The 13 patients who took 100 mg/day of sitagliptin (Januvia) for 2 weeks and the 15 control patients on an identical placebo did not differ in baseline characteristics or in prerandomization measures of insulin and blood sugar levels from 5-hour meal tolerance tests. The 440-calorie meal contained 100 g of carbohydrates, which usually would trigger reactive hypoglycemia symptoms in these patients.
After treatment, the sitagliptin group rated the intensity of reactive hypoglycemia symptoms significantly lower than did the control group – 2 vs. 5 – on a visual analog scale of 1-10, in which 0 represented no symptoms and 10 was greatest symptom intensity, Dr. Paloma Almeda-Valdés and her associates reported in a poster presentation at the annual meeting of the Endocrine Society.
Patients in the sitagliptin group reported significant reductions in the symptoms of anxiety, palpitations, shakiness (tremor), diaphoresis, dizziness, tingling, difficulty concentrating, and weakness, said Dr. Almeda-Valdés of Instituto Nacional de Ciencias Medicas y Nutricion Salvador Zubiran, Mexico City.

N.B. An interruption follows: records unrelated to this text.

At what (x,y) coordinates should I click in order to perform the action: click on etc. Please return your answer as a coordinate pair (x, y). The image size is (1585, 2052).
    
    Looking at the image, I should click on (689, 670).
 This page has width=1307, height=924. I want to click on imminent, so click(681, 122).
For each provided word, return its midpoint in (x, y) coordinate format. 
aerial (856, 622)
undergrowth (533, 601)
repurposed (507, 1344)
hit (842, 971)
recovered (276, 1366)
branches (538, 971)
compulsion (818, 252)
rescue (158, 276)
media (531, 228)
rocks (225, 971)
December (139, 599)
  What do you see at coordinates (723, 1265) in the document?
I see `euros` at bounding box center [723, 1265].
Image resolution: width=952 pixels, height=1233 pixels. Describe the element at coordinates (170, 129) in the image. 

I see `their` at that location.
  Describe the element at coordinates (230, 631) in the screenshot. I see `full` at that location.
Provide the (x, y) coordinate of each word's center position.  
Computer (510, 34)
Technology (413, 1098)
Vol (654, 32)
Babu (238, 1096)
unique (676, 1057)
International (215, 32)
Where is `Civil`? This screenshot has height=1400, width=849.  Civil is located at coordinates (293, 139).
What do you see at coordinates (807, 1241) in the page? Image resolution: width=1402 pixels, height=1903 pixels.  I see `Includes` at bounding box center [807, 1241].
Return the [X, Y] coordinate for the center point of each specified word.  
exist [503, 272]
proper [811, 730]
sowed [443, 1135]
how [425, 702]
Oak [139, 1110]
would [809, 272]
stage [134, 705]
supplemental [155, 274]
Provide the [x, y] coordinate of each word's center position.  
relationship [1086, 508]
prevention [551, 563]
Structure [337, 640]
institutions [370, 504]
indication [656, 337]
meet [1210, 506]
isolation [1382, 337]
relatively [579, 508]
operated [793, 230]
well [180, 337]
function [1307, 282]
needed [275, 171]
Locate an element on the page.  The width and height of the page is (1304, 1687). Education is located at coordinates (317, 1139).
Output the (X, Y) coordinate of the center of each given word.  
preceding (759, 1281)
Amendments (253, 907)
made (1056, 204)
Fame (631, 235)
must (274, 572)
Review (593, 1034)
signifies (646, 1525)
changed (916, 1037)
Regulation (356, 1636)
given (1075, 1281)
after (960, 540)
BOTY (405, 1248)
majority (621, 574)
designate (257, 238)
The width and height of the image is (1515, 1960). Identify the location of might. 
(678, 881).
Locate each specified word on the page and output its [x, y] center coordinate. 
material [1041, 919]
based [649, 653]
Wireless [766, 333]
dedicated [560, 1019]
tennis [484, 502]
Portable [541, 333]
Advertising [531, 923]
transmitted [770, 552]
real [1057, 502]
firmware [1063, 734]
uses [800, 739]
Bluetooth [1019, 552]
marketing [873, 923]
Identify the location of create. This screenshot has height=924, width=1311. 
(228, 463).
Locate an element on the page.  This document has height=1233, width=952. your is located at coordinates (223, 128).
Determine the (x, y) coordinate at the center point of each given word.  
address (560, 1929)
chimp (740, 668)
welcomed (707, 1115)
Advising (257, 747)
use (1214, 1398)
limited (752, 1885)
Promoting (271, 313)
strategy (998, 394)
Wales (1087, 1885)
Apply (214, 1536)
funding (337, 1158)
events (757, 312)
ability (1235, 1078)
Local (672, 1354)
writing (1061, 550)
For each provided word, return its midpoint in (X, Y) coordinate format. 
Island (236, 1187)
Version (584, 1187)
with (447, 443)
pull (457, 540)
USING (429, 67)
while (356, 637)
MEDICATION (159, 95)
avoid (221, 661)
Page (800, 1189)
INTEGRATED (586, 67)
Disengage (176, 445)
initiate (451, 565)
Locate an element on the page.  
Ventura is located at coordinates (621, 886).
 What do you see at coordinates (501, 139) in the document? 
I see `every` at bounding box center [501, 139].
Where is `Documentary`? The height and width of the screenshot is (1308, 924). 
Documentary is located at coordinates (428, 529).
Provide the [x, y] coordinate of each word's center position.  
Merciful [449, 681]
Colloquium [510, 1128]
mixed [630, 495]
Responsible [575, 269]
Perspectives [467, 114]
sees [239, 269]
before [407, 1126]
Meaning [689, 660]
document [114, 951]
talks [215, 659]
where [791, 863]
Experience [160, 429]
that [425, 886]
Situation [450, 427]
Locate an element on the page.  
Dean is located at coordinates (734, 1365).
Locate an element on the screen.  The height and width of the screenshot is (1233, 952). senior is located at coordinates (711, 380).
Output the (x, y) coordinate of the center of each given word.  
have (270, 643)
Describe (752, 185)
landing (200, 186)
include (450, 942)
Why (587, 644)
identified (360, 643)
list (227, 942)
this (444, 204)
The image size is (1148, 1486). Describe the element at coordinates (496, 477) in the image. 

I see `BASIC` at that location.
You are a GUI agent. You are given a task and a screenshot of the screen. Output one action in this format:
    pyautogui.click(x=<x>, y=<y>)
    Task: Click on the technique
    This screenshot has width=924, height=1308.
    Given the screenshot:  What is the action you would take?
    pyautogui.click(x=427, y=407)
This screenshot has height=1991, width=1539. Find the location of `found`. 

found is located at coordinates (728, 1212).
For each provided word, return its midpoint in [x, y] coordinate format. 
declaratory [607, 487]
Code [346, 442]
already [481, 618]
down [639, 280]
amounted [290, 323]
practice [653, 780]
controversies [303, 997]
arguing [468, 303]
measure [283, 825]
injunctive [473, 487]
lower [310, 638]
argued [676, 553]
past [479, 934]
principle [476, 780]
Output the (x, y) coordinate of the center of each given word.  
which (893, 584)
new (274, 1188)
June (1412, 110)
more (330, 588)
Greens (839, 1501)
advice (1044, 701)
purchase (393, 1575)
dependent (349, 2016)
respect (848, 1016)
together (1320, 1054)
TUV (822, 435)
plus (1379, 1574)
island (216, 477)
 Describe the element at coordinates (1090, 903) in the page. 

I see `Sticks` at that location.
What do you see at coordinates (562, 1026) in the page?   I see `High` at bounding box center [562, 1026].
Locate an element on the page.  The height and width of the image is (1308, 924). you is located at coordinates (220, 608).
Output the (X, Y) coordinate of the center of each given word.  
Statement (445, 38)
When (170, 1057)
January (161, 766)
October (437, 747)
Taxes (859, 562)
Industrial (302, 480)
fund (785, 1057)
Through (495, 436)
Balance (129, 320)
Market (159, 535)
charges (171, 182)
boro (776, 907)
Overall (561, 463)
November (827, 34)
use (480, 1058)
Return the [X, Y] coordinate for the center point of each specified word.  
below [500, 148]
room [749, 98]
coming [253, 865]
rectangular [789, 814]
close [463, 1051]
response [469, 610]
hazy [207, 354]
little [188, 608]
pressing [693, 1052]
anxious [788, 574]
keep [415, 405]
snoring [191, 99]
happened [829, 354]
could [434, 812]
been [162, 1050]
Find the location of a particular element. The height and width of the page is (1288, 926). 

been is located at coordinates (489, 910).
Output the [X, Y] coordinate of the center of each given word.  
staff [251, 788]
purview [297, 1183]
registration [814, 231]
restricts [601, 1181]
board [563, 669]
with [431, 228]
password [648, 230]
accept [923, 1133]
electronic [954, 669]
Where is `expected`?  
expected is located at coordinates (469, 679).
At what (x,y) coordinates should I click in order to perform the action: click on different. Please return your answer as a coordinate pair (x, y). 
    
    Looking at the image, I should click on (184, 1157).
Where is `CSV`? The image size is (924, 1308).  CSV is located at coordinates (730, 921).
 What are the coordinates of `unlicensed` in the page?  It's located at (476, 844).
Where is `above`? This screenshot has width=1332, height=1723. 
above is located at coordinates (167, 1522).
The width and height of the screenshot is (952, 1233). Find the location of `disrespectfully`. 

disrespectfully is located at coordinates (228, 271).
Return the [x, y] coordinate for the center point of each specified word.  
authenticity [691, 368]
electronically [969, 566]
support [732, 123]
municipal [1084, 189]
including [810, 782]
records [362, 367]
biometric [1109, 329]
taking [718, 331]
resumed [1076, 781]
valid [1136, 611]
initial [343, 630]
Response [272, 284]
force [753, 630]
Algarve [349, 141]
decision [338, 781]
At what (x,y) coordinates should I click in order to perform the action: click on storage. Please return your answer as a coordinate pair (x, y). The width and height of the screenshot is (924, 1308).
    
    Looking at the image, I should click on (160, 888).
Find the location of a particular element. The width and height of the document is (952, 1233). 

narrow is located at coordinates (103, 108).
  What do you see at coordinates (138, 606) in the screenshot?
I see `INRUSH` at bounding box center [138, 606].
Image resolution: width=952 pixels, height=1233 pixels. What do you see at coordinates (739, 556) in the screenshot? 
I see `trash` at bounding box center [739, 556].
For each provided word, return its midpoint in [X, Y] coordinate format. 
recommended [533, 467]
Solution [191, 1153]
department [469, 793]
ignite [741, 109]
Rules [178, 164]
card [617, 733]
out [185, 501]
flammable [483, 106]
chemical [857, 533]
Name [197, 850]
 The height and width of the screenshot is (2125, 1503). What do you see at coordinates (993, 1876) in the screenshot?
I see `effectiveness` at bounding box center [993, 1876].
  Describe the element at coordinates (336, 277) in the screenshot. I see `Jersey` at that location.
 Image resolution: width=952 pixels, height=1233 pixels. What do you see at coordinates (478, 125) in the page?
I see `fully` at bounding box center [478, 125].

Sitagliptin is approved to lower glucose levels in adults with type 2 diabetes. It increases glucagon-like peptide1 circulating levels, which improves the early-phase secretion of insulin.
Meal tolerance tests after 2 weeks of treatment showed that the sitagliptin group had significantly higher levels of insulin within 30 minutes of the test, with areas under the curve of 2,278 mcU/mL per minute compared with 2,106 mcU/mL per minute in the control group.
The increased insulin concentration in this early phase after the meal was associated with significantly higher glucose concentrations later on, 1-5 hours after the meal. The glucose areas under the curve in the late phase of the meal tolerance test were 90,030 mg/dL per minute in the sitagliptin group and 84,165 mg/dL per minute in the control group.
These biochemical changes were associated with the reductions in symptom severity in the sitagliptin group, Dr. Almeda-Valdés said.
"The hypothesis is that sitagliptin restores insulin secretion in these patients, and this was associated with higher glucose levels in the late phase" and thus less hypoglycemia, she said in an interview.
The study defined symptomatic reactive hypoglycemia as the presence of symptoms associated with a 2- to 4-hour postprandial capillary glucose less than 65 mg/dL that disappeared with carbohydrate ingestion.
Merck, which markets sitagliptin, provided funding, the drug, and the placebo for the study. Dr. Almeda-Valdés reported having no other disclosures.